Give back exactly the lines that run from the beginning of the entries to the line containing "Click the magnifier", both included, and nothing else.

(Stored data entries)
┄┄┄┄┄┄┄┄┄┄

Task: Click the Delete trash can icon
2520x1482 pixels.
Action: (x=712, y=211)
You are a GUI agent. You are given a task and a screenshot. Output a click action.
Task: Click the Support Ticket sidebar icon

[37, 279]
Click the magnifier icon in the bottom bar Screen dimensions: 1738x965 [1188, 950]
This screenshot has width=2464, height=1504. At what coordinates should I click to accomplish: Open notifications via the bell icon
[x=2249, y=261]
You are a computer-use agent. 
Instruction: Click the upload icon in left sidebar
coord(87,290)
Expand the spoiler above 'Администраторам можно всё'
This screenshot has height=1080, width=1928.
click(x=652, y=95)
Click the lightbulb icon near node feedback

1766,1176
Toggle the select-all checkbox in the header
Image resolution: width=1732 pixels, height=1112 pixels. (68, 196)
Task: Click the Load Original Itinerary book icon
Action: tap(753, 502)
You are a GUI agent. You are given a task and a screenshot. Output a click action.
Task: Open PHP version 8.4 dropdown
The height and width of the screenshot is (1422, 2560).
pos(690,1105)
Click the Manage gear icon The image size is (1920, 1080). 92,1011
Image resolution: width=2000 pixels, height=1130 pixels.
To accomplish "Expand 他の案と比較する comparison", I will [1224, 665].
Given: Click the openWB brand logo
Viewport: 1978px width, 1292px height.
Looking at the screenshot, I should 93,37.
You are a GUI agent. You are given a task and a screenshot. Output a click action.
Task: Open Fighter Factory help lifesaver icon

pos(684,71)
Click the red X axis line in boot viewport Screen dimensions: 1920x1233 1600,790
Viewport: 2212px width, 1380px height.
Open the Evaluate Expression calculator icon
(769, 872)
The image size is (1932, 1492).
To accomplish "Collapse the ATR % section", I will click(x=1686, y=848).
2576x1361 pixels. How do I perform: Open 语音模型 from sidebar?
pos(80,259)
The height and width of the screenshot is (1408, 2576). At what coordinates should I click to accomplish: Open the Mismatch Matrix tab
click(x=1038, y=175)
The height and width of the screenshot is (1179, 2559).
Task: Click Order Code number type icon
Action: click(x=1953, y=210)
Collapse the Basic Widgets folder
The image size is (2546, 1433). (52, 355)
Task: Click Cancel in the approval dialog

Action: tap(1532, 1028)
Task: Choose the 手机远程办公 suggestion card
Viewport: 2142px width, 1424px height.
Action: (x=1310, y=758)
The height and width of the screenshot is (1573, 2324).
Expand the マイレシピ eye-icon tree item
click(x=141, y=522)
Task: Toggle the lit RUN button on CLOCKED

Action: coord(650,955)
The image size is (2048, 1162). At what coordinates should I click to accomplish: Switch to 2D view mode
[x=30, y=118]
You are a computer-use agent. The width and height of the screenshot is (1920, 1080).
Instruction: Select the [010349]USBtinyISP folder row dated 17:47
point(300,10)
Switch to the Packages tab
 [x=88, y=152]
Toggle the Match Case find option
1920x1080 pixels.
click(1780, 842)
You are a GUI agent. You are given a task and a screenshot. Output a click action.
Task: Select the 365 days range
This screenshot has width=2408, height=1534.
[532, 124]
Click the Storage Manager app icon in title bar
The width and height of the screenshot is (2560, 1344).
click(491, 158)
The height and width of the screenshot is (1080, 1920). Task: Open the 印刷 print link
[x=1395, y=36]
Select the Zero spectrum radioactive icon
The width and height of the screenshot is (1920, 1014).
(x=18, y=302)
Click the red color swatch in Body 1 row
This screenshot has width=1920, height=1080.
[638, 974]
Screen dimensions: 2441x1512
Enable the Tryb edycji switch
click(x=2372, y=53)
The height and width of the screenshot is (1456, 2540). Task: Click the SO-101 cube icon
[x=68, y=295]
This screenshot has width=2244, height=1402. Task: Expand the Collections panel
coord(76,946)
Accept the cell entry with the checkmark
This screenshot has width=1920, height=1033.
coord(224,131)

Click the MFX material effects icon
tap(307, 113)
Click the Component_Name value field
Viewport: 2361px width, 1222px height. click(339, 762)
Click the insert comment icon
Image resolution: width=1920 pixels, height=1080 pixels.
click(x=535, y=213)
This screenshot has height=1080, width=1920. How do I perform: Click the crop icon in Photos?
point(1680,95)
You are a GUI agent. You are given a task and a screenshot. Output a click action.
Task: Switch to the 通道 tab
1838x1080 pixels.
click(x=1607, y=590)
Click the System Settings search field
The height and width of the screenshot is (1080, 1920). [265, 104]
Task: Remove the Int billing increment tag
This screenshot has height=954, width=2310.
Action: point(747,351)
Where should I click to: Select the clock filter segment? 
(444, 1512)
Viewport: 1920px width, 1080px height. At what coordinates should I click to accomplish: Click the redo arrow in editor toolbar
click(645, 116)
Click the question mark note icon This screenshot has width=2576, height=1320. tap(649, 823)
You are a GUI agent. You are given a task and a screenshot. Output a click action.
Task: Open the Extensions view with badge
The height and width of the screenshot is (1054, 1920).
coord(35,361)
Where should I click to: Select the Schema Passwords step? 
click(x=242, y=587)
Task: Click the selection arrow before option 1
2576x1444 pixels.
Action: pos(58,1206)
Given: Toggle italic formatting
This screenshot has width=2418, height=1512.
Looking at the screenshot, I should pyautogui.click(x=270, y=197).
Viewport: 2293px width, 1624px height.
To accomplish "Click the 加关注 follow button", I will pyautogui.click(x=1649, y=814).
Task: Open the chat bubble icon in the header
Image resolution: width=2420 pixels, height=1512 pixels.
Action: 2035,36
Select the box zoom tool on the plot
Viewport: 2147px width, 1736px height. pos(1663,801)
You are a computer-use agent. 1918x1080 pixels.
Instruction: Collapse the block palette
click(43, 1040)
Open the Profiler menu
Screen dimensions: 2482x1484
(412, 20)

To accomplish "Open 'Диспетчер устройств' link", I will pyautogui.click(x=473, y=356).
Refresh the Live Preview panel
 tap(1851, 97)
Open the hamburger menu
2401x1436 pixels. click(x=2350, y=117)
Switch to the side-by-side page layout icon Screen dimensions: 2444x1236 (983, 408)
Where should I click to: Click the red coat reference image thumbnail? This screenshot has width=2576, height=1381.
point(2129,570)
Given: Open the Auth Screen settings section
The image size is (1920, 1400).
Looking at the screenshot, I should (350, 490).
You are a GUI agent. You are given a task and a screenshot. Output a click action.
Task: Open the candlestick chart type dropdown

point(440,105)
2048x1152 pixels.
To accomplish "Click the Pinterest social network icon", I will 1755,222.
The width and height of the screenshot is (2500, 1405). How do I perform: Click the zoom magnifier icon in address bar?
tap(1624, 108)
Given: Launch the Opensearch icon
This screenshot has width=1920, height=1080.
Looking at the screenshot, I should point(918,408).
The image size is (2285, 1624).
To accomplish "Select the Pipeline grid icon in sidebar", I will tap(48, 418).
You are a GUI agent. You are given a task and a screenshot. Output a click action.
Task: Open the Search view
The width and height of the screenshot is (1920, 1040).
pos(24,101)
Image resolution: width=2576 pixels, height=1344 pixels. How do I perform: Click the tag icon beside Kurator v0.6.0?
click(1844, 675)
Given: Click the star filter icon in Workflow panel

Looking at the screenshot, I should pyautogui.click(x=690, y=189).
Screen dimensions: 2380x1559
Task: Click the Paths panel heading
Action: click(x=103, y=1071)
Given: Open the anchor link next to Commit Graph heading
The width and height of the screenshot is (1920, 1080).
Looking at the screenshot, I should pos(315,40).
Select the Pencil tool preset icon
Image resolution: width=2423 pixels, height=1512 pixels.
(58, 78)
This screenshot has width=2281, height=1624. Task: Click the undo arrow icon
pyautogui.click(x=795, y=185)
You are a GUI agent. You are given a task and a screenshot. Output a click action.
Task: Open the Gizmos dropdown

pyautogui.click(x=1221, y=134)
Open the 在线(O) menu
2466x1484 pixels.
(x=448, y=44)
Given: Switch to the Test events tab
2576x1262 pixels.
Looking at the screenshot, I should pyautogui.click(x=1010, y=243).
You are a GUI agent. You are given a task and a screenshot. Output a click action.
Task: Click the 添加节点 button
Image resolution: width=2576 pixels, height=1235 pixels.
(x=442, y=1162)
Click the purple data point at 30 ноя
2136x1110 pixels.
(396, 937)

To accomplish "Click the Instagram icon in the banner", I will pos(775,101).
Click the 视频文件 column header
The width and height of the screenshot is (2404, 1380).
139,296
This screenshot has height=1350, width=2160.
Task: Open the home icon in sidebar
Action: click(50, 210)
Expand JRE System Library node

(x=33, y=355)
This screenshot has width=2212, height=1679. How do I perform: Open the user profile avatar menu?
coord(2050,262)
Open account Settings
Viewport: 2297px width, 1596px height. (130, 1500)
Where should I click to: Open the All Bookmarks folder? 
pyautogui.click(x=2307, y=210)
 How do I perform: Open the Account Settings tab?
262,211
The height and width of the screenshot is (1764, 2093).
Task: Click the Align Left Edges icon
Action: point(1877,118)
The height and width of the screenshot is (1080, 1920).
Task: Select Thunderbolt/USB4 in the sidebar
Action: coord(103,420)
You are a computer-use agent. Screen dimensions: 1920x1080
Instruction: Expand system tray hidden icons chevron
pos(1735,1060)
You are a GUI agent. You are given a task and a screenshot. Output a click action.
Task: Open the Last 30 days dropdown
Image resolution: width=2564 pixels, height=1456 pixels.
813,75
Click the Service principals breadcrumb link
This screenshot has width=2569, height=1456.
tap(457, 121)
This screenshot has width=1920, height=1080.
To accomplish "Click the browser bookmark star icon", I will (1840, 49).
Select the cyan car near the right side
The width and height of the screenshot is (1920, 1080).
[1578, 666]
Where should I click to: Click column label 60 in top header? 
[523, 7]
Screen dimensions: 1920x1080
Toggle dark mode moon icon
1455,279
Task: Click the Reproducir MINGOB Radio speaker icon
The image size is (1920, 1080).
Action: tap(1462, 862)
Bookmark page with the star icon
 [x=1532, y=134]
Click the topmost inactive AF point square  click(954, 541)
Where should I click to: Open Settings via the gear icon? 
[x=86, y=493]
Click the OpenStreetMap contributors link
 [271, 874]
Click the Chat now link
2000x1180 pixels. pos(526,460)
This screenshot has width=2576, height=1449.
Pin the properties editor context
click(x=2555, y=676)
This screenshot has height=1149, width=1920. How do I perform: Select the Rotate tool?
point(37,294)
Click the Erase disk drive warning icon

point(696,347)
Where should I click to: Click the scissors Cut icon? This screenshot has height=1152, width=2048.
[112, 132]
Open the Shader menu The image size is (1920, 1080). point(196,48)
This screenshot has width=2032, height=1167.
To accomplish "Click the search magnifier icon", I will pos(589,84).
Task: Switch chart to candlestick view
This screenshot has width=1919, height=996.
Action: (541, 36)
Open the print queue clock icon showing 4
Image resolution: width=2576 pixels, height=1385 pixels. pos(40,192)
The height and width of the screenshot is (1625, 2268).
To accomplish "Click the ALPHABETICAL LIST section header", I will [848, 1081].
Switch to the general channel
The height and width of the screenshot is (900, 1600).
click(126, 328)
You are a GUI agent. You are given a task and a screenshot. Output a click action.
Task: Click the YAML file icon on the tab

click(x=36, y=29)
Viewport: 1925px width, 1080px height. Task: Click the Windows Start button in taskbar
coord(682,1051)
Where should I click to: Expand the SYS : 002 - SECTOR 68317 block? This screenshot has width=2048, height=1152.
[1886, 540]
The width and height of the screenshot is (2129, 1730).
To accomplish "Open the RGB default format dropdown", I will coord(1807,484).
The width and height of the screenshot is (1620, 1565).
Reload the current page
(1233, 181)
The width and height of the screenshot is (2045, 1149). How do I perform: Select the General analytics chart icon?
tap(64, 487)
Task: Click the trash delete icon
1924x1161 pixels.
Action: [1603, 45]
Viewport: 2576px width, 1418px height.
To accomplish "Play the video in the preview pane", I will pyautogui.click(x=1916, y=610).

┄┄┄┄┄┄┄┄┄┄

**Response to this task**
Task: Click the Delete trash can icon
2520x1482 pixels.
Action: (x=712, y=211)
You are a GUI agent. You are given a task and a screenshot. Output a click action.
Task: Click the Support Ticket sidebar icon

[37, 279]
Click the magnifier icon in the bottom bar Screen dimensions: 1738x965 [1188, 950]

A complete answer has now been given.